Try it
Give the number of lines in the material below that contain the word "Toggle", and nothing else.

Records supplied
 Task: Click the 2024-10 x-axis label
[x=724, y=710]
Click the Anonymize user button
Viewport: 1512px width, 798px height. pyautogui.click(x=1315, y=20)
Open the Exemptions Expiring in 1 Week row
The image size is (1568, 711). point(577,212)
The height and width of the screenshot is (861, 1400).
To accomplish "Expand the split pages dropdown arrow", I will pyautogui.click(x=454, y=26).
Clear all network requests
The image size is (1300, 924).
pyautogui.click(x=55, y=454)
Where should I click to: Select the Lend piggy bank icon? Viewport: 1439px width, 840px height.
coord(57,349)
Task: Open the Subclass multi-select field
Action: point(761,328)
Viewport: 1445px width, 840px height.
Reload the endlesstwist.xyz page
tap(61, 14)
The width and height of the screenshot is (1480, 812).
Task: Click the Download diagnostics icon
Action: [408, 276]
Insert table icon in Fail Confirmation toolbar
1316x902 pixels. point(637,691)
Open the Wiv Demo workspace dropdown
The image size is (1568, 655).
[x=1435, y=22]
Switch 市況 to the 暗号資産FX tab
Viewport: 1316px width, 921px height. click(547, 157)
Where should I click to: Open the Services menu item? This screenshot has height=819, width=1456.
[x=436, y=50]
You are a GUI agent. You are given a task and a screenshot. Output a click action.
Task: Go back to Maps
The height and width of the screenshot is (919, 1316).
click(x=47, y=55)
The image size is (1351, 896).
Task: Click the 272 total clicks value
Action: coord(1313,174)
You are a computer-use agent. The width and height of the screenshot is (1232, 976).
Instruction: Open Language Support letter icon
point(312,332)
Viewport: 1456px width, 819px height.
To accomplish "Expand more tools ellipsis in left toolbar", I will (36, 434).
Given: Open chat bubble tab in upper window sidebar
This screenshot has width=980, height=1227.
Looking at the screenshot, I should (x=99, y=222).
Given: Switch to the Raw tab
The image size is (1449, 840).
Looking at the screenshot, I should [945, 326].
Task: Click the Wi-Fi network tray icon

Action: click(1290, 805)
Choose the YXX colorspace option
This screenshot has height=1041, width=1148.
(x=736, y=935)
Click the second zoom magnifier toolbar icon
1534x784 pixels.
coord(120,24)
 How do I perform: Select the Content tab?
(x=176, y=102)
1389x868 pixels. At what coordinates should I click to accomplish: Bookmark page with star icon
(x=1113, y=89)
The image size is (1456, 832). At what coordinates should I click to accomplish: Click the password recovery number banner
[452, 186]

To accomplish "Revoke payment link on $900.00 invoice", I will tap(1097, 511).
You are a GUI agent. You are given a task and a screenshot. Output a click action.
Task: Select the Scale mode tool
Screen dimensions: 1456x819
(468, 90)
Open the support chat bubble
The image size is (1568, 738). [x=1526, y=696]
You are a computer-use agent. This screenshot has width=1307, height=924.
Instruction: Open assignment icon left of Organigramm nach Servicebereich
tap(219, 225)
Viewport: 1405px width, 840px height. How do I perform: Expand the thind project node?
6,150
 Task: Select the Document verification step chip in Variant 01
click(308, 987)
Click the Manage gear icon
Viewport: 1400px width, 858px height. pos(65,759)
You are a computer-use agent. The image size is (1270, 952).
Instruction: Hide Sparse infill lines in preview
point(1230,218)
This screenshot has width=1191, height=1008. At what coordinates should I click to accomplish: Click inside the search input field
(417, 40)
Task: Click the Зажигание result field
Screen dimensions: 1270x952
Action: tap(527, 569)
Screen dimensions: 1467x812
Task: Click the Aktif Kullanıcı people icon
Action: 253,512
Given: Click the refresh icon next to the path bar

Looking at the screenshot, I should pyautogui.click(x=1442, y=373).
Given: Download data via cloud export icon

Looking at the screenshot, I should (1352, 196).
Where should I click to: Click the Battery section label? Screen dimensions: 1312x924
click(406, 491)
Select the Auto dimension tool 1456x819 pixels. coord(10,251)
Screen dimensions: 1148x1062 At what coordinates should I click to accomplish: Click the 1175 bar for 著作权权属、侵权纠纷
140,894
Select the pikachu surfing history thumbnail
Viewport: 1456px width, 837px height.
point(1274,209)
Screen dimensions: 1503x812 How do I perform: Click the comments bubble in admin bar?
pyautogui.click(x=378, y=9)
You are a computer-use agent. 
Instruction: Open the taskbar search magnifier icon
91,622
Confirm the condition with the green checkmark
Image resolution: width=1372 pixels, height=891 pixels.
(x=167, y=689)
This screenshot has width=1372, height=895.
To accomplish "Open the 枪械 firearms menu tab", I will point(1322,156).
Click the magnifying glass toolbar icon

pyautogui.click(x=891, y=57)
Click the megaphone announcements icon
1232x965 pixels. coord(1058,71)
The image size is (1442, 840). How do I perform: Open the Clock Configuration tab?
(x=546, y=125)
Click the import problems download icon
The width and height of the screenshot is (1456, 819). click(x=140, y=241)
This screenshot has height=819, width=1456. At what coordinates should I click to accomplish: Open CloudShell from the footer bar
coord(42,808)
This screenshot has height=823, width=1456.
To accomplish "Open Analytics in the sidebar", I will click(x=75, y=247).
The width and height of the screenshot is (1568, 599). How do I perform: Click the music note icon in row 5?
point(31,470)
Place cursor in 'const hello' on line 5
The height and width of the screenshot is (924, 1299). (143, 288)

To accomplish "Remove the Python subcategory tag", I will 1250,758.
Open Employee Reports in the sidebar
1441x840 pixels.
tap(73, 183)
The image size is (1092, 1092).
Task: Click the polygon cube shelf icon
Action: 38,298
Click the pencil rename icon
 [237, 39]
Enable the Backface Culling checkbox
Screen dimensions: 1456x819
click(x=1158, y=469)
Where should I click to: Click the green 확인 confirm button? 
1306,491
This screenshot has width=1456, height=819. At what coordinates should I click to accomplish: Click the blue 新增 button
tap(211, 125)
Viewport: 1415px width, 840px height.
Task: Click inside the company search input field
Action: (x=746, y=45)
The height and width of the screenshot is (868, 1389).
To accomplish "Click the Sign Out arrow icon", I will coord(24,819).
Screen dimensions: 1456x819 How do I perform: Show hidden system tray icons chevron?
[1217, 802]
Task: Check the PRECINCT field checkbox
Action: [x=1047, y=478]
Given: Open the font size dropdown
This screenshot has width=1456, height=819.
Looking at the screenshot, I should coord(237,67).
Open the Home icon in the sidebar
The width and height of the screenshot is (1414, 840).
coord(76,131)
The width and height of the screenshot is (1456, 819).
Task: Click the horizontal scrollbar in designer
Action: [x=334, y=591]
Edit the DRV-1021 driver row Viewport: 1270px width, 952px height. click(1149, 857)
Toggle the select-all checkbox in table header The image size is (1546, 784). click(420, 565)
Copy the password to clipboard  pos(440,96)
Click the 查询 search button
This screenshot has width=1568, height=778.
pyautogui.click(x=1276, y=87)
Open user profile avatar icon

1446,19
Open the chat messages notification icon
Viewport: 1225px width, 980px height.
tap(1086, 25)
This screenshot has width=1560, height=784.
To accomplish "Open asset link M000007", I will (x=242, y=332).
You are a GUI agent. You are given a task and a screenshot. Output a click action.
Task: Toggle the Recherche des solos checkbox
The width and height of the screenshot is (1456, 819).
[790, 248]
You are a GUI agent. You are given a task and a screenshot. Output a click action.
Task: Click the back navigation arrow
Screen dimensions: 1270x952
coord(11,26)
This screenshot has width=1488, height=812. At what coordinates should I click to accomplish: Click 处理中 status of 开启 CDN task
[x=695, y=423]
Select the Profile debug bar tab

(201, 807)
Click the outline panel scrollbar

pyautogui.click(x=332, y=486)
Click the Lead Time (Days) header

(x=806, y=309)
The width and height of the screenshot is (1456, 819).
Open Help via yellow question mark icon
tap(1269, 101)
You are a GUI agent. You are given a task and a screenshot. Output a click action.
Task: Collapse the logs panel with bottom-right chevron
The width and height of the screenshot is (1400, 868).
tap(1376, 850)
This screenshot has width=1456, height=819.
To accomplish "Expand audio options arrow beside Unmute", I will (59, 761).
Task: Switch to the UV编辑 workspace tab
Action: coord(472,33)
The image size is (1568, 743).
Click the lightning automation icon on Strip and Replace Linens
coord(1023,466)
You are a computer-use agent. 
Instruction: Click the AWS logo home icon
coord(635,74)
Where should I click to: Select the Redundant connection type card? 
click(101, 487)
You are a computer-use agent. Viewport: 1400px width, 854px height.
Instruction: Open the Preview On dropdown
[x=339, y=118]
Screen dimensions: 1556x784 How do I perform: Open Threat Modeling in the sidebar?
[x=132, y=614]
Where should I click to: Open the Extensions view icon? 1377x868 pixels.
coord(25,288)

Answer area
2